New benchmark approach brings transparency to AI language models18. November 2022
New benchmark approach brings transparency to AI language models
San Franciso, Nov. 18, 2022.
A new benchmark approach can help evaluate and shed more light on rapidly growing AI language models.
The Stanford AI Center for Research on Foundation Models (CRFM) announced the project, called Holistic Evaluation of Language Models (HELM), to serve as a “map for the world of language models” as they grow in popularity.
CFRM grew out of the Stanford Institute for Human-Centered Artificial Intelligence (HAI). Until now, there has been no single standard for comparing and evaluating language models and considering their fairness, robustness, and other aspects. HELM aims to provide that transparency, according to CFRM, which seeks “collaboration with the broader AI community.”
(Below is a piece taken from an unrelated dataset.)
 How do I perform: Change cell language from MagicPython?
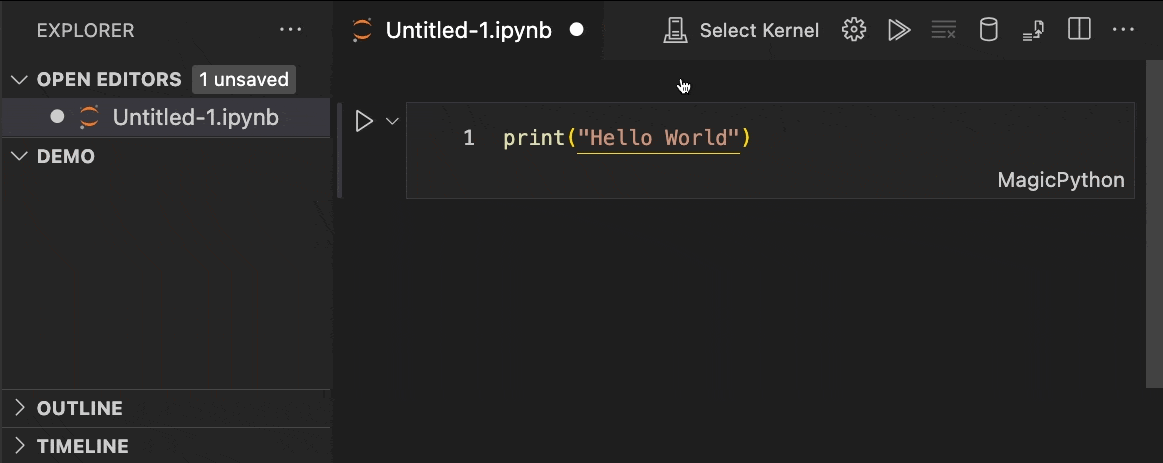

Key features of HELM, which will be updated regularly, include evaluating models for accuracy, calibration, robustness, fairness, bias, toxicity, and efficiency.
A team led by CRFM Director Percy Liang evaluated various models for different scenarios. The models were either open-source, private, or offered through commercial APIs. The team concluded that fine-tuning the models using human feedback “is very effective in terms of accuracy, robustness, and fairness” and allows smaller models to compete with those that are ten times their size.
Open models such as Meta’s OPT and BigScience’s BLOOM still perform worse than non-open models such as OpenAI’s InstructGPT davinci v2, although the team noted that open models “have improved dramatically in the last year.”